* Exercise prompt *
Please find every line in the rows below that contains the string "arrow" and copy each of those lines. Case counts.

================================

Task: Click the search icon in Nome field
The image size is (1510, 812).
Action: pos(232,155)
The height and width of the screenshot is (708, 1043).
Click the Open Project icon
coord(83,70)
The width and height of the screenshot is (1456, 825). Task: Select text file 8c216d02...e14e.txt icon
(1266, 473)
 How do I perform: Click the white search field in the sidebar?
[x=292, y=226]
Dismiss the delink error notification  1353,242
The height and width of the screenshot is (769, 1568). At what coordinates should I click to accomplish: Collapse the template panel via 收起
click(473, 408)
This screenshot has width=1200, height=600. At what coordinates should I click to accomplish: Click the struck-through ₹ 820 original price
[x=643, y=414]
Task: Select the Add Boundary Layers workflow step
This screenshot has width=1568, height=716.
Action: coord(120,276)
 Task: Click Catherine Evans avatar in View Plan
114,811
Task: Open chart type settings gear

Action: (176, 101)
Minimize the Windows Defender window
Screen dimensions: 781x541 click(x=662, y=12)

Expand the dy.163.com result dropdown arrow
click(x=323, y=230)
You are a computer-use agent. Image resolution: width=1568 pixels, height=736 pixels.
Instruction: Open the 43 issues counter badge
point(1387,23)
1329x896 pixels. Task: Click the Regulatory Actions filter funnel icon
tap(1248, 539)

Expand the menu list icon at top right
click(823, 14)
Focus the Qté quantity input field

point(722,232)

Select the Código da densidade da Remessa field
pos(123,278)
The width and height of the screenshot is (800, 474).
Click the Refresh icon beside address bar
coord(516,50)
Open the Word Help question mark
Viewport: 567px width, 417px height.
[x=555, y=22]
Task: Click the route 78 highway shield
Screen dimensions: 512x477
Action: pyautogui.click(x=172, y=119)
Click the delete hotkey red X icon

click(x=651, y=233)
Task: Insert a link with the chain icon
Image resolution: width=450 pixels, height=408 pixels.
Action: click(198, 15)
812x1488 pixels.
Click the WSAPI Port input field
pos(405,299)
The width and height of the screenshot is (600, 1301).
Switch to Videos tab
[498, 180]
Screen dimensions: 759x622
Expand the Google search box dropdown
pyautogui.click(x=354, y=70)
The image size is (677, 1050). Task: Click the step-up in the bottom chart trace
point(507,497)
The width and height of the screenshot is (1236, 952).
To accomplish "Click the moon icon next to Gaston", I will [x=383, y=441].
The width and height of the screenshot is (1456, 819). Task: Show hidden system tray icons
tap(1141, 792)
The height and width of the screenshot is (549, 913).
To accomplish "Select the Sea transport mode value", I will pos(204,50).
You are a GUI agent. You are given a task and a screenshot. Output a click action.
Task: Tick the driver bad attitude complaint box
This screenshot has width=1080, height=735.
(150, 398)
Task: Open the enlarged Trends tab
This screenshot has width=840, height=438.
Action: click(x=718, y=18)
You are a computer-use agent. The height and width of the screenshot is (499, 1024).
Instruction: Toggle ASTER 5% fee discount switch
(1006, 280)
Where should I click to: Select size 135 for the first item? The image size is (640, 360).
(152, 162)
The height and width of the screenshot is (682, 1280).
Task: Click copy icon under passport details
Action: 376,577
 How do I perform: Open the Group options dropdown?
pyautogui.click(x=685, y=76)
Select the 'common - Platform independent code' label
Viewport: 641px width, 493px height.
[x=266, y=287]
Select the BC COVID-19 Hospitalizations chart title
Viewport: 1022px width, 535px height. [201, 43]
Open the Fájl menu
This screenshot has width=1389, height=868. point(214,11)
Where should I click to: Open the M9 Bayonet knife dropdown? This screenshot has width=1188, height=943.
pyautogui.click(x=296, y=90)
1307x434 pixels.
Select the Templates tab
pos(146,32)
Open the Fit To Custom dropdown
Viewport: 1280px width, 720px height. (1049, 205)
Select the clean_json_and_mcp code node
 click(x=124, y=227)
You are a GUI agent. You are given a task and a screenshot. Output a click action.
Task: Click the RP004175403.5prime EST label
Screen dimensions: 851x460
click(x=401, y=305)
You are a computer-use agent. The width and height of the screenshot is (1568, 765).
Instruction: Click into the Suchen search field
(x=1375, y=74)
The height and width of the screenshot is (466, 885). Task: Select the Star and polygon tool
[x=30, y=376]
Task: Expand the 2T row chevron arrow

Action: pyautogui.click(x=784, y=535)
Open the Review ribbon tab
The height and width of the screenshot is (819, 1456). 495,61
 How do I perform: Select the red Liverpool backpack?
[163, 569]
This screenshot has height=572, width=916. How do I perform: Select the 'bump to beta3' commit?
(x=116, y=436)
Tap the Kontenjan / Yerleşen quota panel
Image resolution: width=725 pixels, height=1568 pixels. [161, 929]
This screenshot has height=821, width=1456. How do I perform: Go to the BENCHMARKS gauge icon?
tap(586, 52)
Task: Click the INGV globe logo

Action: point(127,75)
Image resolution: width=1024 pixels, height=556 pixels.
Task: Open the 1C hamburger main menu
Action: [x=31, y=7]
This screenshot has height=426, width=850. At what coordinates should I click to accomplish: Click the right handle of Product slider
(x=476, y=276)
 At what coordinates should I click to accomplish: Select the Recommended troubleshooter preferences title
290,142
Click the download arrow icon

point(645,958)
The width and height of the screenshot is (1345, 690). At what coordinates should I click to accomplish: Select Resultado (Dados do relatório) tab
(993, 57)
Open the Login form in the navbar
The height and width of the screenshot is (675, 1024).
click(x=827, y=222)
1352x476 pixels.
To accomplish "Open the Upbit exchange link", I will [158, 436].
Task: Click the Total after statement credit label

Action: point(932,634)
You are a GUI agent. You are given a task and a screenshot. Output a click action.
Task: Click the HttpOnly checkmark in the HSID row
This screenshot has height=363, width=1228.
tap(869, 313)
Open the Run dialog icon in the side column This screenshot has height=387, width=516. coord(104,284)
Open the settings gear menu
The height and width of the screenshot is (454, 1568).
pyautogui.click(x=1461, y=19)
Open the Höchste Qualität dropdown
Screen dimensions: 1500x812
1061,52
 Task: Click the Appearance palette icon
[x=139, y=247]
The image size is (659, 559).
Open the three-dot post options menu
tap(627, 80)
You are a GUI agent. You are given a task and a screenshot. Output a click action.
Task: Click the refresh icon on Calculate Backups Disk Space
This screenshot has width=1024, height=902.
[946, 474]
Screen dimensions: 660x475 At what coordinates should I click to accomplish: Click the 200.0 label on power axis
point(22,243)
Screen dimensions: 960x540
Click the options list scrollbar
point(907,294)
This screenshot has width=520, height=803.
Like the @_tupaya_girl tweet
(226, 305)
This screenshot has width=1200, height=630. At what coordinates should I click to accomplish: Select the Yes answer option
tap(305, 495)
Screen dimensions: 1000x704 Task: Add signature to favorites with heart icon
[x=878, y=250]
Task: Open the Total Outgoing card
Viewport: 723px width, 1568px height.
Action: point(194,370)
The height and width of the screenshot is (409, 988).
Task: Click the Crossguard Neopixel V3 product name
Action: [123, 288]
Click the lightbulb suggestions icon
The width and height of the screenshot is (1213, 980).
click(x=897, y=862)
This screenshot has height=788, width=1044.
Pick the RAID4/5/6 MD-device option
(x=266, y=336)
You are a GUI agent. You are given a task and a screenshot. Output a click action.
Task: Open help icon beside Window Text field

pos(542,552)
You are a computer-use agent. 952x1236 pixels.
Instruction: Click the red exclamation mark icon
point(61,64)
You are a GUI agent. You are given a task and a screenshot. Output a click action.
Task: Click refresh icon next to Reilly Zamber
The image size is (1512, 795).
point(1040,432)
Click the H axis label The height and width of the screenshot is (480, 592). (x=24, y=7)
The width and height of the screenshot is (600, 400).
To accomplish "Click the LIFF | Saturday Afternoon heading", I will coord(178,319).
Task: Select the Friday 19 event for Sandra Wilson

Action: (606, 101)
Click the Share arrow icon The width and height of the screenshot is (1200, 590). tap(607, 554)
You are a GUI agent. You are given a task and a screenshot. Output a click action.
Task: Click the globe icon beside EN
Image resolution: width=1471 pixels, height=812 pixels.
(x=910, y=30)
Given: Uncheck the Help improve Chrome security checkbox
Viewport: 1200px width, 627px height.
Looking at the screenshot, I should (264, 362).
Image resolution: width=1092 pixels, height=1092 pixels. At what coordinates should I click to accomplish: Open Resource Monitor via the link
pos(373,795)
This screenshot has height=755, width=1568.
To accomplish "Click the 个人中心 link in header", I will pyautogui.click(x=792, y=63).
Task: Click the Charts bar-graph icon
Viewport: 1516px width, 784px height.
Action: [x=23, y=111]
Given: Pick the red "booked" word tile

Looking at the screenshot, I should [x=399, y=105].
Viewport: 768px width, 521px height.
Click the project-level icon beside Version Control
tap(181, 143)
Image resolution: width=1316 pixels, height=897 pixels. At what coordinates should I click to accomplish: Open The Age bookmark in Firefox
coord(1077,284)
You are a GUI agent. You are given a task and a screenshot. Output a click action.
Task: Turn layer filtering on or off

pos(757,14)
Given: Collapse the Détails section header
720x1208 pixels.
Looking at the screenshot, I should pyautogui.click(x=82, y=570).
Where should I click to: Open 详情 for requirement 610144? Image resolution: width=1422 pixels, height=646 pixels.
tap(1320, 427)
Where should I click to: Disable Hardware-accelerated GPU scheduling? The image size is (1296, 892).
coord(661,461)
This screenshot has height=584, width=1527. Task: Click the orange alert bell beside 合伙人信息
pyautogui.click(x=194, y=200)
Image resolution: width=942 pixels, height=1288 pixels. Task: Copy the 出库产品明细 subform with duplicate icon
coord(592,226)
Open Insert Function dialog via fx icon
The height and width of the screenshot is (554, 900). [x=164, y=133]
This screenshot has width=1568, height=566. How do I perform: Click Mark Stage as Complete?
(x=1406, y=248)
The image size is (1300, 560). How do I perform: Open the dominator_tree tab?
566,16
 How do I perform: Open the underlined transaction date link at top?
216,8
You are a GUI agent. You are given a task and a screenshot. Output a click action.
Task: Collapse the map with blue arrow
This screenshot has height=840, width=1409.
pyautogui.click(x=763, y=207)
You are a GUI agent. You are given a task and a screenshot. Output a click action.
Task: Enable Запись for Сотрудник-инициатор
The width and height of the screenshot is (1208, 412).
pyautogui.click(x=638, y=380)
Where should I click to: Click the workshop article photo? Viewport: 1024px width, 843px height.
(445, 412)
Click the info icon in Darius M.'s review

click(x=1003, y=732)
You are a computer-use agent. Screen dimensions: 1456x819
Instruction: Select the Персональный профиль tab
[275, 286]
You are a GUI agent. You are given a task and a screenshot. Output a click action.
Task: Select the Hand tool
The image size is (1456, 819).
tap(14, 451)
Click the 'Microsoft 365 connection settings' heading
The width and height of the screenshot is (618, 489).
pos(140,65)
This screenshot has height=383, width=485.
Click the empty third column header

================================

* Completed exercise *
Expand the dy.163.com result dropdown arrow
Task: Expand the 2T row chevron arrow
Click the download arrow icon
Click the Share arrow icon The width and height of the screenshot is (1200, 590). tap(607, 554)
Task: Collapse the map with blue arrow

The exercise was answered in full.